Sam Hampton, a Vietnam War veteran, never took a moment for granted since his Marine Corps days. In June 1968, the then-18-year-old went to war and has since suffered from post-traumatic stress disorder. Sitting in a computer chair in the office of the Veterans Group in Powelton Village, an organization that lends help to veterans dealing with homelessness, Hampton leaned forward, put his head in his hands and contemplated the difficulties of life after war.
“It’s one of them things that’s hard for us to even talk to y’all about,” he said. “A lot of times y’all don’t understand. It’s not your fault. It’s society.”
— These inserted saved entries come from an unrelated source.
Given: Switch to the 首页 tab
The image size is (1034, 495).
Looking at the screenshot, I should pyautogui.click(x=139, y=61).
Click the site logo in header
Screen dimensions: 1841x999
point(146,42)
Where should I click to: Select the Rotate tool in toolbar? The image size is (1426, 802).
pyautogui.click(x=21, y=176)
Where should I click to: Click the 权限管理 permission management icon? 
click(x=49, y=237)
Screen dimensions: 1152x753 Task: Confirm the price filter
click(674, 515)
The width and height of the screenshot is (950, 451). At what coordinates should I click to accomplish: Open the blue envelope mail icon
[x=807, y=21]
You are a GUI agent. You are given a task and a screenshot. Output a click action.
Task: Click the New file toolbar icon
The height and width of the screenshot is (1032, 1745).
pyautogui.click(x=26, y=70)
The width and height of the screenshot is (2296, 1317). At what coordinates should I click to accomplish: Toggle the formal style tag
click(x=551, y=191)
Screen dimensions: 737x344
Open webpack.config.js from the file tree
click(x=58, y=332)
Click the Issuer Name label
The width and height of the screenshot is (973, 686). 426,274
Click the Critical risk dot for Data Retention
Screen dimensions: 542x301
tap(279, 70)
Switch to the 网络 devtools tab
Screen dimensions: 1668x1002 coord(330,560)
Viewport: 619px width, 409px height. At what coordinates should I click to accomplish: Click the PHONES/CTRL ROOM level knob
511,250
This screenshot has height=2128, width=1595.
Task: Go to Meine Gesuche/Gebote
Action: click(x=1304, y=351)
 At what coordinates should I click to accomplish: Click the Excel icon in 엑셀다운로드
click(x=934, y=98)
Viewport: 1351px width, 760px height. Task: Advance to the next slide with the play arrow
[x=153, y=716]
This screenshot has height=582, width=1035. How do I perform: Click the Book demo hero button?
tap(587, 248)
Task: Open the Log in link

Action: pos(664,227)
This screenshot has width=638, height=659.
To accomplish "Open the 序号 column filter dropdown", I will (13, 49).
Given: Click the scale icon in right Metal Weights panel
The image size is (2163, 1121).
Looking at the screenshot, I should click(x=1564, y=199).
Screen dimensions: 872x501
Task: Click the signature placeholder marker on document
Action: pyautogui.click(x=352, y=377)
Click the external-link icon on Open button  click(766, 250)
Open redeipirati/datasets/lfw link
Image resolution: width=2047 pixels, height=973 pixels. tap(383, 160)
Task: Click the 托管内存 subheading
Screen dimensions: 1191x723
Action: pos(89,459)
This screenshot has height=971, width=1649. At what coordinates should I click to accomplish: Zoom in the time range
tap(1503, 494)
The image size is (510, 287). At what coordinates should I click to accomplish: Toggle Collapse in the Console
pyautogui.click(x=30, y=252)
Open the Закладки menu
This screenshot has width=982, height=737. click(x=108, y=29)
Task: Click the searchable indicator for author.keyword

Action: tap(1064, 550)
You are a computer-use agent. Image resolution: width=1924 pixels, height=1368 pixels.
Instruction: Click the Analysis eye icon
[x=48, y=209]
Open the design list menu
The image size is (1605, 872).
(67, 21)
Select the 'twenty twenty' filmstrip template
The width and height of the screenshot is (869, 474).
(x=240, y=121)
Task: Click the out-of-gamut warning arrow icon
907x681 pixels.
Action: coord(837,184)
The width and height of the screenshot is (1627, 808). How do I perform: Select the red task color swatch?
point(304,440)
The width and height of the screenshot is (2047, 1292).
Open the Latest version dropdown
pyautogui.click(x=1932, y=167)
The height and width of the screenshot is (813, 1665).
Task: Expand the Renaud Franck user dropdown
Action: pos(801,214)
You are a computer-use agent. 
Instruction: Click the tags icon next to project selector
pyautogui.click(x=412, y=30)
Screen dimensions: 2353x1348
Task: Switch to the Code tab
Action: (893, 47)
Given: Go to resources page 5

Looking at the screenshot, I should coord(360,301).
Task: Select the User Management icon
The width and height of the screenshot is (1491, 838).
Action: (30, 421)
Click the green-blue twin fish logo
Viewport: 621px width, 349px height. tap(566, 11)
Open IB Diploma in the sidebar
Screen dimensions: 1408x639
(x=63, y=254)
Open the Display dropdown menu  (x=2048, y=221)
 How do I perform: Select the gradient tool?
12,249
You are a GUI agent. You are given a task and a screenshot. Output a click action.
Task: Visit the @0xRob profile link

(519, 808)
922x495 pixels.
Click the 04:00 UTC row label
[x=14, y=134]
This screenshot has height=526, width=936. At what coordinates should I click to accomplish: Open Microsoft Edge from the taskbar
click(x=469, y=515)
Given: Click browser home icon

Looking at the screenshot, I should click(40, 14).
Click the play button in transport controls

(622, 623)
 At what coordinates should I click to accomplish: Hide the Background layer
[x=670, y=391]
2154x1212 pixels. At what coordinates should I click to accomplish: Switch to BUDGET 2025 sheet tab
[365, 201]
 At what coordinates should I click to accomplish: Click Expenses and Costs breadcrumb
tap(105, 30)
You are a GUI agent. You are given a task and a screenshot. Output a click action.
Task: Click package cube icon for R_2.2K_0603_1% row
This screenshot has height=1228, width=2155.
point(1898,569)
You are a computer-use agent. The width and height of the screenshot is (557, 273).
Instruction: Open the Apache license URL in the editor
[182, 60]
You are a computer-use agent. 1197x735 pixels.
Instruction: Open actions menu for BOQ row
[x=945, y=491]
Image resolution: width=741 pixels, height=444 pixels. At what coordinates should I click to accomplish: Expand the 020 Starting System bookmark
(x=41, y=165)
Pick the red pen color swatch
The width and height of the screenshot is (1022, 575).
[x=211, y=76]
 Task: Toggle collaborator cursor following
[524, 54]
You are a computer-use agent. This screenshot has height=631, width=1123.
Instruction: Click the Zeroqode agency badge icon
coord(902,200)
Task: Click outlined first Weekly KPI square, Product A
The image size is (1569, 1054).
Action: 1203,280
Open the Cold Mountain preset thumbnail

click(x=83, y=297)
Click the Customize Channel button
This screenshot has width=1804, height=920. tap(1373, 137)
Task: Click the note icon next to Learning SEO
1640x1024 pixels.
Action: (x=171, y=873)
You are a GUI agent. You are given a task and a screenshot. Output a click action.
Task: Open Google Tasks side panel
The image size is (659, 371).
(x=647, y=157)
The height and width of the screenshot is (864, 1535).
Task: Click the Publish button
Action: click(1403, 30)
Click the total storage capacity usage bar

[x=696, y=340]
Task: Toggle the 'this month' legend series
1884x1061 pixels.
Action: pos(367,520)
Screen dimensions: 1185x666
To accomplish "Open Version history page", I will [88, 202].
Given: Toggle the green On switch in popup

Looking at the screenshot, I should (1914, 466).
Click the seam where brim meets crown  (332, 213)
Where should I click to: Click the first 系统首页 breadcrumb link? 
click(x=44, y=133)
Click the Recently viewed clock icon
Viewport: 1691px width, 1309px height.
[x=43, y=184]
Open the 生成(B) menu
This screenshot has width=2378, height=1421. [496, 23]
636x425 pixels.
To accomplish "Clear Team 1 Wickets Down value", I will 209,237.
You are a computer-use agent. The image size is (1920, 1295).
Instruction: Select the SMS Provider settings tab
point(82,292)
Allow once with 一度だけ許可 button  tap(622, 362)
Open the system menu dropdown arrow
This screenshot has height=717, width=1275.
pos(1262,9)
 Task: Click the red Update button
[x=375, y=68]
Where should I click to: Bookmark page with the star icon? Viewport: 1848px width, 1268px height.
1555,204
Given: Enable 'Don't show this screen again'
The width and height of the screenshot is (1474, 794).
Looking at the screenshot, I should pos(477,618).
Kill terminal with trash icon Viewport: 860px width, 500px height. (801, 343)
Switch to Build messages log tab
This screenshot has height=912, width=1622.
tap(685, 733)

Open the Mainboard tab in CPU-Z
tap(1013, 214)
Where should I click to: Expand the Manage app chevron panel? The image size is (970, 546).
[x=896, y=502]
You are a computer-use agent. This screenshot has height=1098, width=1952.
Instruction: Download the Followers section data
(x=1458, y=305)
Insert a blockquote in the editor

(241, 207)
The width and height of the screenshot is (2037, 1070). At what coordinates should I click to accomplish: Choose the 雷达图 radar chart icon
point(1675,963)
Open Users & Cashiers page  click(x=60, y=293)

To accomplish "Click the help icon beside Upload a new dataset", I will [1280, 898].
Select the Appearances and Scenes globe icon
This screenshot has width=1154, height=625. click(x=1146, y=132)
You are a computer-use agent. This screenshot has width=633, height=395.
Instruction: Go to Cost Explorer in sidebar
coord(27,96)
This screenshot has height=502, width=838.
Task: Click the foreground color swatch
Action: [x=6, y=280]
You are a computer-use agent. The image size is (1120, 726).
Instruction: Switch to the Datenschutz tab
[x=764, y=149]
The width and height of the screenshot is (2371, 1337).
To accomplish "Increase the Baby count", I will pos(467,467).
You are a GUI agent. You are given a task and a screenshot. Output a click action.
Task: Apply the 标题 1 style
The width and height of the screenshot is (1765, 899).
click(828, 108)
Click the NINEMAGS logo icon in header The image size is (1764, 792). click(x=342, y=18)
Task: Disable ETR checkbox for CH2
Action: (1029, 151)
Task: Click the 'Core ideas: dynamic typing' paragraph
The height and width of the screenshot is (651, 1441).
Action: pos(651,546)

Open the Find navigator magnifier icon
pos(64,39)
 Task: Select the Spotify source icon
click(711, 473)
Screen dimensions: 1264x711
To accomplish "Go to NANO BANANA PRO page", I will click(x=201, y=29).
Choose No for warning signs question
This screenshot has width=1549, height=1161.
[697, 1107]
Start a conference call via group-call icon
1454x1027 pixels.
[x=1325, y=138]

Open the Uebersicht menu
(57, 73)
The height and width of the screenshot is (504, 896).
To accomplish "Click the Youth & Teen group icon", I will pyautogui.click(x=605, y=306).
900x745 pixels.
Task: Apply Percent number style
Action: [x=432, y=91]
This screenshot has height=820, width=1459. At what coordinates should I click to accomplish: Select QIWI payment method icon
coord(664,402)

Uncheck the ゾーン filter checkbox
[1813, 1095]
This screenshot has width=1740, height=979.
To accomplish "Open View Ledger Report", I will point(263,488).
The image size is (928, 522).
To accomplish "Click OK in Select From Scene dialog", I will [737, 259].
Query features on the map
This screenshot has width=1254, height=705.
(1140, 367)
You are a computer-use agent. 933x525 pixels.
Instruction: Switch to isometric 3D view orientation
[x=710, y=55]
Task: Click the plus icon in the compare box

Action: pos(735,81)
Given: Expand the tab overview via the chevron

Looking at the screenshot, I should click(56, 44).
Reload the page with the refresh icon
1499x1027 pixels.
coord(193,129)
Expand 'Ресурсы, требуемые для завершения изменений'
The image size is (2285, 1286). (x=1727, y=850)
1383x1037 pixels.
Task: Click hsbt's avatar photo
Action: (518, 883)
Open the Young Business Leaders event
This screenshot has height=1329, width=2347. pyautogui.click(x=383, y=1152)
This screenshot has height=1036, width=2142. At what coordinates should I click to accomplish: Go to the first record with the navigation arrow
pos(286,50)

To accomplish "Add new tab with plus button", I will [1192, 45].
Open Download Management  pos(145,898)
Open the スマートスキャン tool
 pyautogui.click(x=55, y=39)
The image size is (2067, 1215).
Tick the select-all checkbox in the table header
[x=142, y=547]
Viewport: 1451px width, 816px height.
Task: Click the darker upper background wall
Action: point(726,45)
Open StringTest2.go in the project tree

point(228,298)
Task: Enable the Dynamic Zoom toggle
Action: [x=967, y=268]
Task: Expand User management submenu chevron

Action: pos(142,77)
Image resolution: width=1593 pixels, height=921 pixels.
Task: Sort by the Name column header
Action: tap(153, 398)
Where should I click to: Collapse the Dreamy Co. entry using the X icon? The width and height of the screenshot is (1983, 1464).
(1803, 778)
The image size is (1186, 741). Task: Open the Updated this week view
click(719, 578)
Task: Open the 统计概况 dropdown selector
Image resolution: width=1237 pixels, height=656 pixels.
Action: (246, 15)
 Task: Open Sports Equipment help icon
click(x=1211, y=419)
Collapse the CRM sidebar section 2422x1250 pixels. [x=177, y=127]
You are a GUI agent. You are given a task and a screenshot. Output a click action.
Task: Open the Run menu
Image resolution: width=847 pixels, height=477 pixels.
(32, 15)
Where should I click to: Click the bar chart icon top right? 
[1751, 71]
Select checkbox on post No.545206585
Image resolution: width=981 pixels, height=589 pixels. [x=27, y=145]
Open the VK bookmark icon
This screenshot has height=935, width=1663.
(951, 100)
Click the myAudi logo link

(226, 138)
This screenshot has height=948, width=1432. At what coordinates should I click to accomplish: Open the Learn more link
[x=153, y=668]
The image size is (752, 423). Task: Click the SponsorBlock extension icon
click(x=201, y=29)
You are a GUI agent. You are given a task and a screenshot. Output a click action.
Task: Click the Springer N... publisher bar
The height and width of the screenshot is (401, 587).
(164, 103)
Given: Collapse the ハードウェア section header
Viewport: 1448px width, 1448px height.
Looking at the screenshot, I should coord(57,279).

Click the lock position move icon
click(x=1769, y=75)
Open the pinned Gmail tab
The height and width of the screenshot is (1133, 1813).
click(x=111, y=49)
In North Vietnam in 1969, Hampton was shot in the head with a .50 caliber bullet. The tremendous impact on his helmet made him think he was dead. He kept an old, tattered photocopy of a picture of himself from the Philadelphia Inquirer on May 6, 1969. In the photo, Hampton is joyously looking at the bullet protruding from the helmet that saved his life.
“I thank God for being alive,” he said. “After coming out things were different. I was different.”
After the war, Hampton dealt with depression, anxiety, feelings of isolation and other symptoms of PTSD. Over the years, he came a long way. The 60-year-old divorced father of four was previously enrolled in a veterans’ program in New York and then moved back to Philadelphia to live with his mother. Shortly after, his therapist from Veterans Affairs referred him to the Veterans Group, where he has lived for nearly two years. He said that he planned to move out in the near future.
Hampton’s experiences were difficult for him to discuss, but by sharing his story, he said that he hoped to improve society’s understanding of veterans. He wanted people to know what he and so many like him were going through.
“It’s something that civilians will never experience, what us veterans have experienced,” he said. “It’s something that you’ll never forget.”